Jak pisałem w wątku ,,powitalnym''
1975-motorowery Romet,Pegaz(automatyczna skrzynia biegów i pedały) kiedys mi padł i jazda pseudo-rowerowa uratowała mnie od pchania ,radzecki wynalazek

Wierchowina-w tym sprzęcie wszystko się psuło...jakaś masakra

1981-rok jazdy Junakiem bez prawka
1982-WSK-i,CZ,MZ
1986-Junak z koszem wyczajony od ciecia w klubie żaglowym nad Wisłą-jeszcze o oryginalnym malowaniu-ale strasznie zapuszczony-przemalowany na zielony matowy kolor,na koszu malowanie szczęki z samolotu Curtiss Hawk - na Grochowie robił ,,furorę'' - teraz to nazywa się chyba ,,lanseria'' czy jakoś tak....

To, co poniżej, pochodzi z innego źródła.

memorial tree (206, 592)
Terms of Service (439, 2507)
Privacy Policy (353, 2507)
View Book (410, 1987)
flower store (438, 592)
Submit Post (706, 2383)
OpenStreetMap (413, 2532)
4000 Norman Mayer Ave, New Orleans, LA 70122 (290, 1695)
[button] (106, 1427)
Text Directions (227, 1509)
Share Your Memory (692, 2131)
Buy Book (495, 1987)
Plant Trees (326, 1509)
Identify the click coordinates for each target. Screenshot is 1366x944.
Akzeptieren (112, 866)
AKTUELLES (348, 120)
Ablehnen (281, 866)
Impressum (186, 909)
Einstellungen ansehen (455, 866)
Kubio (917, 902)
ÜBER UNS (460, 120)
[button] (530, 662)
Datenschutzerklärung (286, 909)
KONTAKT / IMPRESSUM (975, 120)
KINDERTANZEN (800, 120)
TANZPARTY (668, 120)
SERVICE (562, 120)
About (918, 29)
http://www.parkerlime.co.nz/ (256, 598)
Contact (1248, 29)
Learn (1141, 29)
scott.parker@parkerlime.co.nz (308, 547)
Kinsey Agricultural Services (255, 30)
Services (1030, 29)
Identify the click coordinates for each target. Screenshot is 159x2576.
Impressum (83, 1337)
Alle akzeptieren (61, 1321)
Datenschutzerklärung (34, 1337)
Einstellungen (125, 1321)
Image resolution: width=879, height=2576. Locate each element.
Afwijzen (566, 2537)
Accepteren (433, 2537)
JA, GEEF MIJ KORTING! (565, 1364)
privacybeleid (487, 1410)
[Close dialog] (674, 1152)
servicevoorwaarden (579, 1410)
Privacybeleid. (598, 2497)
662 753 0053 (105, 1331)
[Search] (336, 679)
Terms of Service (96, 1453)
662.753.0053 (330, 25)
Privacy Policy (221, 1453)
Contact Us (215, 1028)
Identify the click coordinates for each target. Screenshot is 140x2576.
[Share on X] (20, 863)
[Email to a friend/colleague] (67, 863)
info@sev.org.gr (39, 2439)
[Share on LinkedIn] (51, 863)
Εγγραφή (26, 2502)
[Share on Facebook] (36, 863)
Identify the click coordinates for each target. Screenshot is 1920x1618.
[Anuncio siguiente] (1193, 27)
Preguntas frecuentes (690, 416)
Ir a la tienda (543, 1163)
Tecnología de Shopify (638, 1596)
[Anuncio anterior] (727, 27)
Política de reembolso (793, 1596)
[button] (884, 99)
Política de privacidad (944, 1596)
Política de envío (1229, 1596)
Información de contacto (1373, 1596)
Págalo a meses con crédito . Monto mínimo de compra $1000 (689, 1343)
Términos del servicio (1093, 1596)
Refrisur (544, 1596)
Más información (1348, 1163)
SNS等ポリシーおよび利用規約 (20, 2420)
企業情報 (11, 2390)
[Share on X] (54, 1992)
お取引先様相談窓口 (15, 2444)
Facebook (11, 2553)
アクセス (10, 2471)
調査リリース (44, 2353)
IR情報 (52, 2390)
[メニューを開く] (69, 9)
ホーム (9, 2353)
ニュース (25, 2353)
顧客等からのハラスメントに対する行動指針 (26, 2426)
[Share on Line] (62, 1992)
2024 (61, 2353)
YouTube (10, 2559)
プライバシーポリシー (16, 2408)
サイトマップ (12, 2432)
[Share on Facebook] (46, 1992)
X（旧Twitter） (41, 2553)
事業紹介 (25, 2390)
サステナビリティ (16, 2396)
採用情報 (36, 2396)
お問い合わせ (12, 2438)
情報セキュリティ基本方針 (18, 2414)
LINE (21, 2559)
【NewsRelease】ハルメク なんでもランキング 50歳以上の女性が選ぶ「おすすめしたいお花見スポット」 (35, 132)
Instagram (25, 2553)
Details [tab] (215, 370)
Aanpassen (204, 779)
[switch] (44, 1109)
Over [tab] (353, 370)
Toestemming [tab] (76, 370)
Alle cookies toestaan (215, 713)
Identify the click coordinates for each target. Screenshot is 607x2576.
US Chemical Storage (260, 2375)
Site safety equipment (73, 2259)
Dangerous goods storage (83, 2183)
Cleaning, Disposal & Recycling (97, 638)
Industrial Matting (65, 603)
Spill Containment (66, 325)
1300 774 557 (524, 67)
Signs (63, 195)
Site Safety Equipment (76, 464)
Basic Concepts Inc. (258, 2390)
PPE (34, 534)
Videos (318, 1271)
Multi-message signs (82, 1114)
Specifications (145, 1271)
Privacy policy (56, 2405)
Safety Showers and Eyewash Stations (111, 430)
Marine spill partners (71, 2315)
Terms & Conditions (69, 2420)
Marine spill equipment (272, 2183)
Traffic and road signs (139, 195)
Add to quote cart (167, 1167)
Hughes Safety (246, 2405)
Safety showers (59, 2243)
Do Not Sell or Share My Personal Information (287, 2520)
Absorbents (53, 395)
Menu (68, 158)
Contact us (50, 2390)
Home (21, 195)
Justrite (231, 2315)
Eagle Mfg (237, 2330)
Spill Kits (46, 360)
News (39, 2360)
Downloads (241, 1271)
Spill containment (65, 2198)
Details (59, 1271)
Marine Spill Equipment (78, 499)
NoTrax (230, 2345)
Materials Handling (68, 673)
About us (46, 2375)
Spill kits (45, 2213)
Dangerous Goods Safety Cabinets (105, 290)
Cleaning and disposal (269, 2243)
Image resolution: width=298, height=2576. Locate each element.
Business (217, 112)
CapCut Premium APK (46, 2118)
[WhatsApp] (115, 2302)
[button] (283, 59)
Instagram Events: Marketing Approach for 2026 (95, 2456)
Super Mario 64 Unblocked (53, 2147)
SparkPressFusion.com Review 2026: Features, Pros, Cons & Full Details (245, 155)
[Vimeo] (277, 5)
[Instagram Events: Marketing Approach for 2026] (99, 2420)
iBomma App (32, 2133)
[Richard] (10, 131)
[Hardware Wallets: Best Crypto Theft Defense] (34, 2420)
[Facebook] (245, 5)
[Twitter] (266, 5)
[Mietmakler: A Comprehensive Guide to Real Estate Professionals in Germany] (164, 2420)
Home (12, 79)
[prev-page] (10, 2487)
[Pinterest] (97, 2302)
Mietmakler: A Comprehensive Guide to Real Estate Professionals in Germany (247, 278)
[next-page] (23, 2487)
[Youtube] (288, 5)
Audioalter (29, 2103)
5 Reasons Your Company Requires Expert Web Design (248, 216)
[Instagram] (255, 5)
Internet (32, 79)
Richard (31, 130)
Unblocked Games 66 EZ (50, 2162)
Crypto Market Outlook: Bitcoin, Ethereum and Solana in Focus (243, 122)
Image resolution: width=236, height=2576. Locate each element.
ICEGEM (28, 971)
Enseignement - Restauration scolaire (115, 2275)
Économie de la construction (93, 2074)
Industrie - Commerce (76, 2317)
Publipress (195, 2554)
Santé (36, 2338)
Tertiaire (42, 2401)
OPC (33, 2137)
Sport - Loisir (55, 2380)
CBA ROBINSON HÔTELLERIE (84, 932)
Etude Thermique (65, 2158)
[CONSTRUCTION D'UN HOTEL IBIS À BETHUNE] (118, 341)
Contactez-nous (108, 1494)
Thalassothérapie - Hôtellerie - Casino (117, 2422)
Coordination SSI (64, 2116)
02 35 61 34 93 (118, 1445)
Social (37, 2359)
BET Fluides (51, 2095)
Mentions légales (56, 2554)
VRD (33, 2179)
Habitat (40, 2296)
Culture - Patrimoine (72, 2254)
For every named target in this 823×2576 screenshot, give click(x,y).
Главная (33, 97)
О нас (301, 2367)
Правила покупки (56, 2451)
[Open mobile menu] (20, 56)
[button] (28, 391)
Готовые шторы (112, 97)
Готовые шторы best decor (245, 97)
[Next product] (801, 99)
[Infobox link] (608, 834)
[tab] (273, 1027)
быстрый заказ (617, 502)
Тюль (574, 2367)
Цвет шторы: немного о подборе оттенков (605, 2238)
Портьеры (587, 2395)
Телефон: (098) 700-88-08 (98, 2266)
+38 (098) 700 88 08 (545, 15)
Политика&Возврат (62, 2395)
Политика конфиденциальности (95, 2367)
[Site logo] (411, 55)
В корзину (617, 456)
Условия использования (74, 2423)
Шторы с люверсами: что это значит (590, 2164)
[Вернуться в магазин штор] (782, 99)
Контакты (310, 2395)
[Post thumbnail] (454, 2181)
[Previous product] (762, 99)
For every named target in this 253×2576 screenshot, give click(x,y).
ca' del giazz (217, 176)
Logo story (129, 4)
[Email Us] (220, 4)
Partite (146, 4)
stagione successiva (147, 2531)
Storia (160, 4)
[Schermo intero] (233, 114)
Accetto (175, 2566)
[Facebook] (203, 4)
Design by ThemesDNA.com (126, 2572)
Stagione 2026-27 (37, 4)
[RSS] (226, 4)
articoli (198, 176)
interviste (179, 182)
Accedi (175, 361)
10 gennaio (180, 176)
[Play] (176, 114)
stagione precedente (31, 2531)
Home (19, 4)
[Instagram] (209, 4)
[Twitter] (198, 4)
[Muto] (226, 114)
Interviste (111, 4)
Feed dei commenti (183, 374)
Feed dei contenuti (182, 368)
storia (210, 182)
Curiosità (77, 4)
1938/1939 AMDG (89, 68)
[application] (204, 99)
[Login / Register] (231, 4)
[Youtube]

później długa przerwa-dziecko,rodzina i tak naprawdę nie pamiętam kiedy nabyłem Suzuki GSXF-750 napewno lata '90

2008-Honda Varadero XL1000
2011-Honda Hornet
2014-R1
parę lat już przeżyłem(mam siwe włosy

) i nie jestem ,,fanem'' bardzo szybkiej jazdy-chyba że na autostradzie w Niemczech..
Zaliczyłem kilka wywrotek , te najbardziej ,,pamiętliwe'' to Junakiem w Listopadzie na liściach na mokrym asfalcie-gmole uratowały mi nogę-były zrobione z ze stalowych rurek

-coś takiego jak teraz mają motocykle nauki jazdy,,L'', oraz Varadero na leśnych wykrotach na Strzeniówce.